Le operazioni dell’esercito e dell’aviazione turchi nel Kurdistan del Sud (Bashur, in territorio iracheno) mietono vittime sia tra i civili che tra i lavoratori dell’informazione. Per il recente duplice assassinio di due giornaliste curde si sono levate le proteste di associazioni e partiti, ma solo a livello locale.

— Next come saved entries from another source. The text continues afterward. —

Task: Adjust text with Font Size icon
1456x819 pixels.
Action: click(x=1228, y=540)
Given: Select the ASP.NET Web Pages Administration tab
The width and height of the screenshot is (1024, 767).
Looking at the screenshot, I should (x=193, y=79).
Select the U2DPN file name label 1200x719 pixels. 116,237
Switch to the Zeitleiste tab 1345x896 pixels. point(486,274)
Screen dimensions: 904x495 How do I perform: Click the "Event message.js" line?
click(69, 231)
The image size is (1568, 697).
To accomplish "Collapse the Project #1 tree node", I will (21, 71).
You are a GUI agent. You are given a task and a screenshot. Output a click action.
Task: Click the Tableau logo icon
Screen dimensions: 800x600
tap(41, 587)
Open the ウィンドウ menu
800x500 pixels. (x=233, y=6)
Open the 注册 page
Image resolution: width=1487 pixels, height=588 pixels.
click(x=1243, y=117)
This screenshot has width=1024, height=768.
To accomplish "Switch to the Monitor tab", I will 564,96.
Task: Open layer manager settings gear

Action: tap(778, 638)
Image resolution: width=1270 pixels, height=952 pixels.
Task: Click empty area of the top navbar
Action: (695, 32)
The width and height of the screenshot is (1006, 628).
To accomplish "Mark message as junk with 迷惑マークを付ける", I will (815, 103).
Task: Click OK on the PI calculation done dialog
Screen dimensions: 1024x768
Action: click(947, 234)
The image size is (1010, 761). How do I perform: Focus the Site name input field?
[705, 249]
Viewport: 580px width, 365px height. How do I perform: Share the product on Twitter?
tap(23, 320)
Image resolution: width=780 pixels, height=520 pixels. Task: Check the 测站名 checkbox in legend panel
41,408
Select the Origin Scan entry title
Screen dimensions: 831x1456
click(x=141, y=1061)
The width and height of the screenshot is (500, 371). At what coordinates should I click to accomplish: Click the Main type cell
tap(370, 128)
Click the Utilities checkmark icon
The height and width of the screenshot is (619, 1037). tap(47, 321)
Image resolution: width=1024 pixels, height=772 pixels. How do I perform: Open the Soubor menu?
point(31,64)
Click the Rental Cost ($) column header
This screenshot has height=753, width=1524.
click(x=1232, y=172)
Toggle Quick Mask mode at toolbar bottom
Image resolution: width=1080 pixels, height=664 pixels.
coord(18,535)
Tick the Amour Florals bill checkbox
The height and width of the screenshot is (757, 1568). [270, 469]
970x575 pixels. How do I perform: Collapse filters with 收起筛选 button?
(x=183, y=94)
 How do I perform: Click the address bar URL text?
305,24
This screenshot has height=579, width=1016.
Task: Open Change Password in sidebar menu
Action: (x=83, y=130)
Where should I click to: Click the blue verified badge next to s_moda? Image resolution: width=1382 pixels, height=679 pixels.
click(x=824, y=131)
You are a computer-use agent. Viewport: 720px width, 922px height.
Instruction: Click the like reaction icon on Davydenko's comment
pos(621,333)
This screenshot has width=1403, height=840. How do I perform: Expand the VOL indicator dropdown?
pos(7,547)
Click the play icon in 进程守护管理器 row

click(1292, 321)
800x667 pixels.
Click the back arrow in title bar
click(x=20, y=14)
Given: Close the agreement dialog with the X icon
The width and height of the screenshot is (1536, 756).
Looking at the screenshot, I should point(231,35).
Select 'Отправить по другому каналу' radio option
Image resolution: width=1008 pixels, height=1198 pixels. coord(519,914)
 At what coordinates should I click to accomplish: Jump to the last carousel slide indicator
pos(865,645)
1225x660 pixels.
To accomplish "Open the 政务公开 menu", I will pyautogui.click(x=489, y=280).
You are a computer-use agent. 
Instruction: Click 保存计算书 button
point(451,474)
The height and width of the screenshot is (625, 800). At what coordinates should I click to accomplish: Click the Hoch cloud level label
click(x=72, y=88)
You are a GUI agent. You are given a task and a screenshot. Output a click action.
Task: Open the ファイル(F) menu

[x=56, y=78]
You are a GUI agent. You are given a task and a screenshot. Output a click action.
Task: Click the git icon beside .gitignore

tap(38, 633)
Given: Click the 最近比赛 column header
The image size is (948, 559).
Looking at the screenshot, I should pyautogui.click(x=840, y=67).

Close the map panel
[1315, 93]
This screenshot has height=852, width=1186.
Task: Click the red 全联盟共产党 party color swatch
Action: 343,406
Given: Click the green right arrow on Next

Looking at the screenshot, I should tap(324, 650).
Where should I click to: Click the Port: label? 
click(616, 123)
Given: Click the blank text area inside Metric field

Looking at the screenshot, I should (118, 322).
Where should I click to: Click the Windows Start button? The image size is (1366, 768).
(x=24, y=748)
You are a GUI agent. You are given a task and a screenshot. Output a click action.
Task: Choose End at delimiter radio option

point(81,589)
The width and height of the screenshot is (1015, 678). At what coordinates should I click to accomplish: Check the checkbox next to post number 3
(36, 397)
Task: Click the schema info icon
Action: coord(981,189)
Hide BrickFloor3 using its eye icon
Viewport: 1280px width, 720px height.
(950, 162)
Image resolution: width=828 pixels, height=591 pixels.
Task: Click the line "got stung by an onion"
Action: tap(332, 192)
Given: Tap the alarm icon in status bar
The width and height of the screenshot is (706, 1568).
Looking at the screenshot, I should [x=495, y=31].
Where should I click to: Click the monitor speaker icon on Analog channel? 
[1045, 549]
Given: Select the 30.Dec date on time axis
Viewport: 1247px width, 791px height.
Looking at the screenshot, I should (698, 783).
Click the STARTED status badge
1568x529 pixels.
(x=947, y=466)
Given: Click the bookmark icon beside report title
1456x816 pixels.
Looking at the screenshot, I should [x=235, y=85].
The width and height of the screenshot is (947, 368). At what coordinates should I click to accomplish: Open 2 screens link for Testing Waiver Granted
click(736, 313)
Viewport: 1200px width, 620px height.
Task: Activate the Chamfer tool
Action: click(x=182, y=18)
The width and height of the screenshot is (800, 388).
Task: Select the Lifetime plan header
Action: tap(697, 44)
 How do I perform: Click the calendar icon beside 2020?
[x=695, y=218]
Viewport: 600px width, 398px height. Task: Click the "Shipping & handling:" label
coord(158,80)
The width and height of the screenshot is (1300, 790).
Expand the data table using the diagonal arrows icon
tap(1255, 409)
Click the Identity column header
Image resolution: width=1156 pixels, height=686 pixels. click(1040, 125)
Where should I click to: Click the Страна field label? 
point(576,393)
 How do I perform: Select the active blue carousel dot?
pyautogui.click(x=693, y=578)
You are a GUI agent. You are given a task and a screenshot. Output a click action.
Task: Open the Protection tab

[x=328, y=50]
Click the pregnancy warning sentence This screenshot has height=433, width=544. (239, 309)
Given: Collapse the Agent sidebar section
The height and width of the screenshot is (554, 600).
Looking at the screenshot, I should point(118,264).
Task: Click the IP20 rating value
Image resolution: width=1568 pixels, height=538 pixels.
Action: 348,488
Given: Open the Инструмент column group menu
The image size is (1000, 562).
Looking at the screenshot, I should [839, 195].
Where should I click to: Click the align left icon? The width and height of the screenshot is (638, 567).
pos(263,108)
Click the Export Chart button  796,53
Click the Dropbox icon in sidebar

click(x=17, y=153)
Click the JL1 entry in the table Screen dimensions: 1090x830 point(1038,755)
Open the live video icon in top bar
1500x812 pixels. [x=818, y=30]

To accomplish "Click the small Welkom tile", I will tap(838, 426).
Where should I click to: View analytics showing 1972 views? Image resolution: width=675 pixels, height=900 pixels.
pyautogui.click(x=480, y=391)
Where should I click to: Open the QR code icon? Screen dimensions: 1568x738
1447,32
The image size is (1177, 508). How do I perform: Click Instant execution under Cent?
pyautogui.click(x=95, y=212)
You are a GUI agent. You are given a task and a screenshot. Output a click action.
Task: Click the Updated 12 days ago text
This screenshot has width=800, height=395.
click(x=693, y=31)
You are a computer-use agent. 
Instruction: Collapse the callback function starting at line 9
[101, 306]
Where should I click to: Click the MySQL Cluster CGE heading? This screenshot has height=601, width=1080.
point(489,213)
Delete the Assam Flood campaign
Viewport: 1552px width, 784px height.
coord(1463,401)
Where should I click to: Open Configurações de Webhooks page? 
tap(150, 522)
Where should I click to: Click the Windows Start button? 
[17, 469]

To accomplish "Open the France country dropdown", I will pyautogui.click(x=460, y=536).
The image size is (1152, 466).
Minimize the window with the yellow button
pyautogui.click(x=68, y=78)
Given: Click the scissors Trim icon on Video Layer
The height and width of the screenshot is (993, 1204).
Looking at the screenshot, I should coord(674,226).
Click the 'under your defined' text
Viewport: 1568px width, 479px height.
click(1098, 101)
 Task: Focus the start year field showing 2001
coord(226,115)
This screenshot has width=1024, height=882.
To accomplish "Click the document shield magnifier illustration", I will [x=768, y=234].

L’opinione pubblica internazionale seguita a volgere il capo altrove.
di Gianni Sartori
L’assassinio (il 23 agosto) per opera di un drone turco delle giornaliste curde Hero Bahaden (originaria di Batman, Bakur) e Gülistan Tara (nata a Sulaymaniyya) e il ferimento di altri sei giornalisti (tra cui molto gravemente Rêbîn Beki, supervisore di Chatr Production, ugualmente originario di Sulaymaniyya) a Said Sadiq (distretto di Seyidsadiq, non lontano da Sulaymaniyya- Silêmanî, nel Kurdistan iracheno) ha suscitato critiche e condanne da più parti: partiti politici, sindacati, associazioni…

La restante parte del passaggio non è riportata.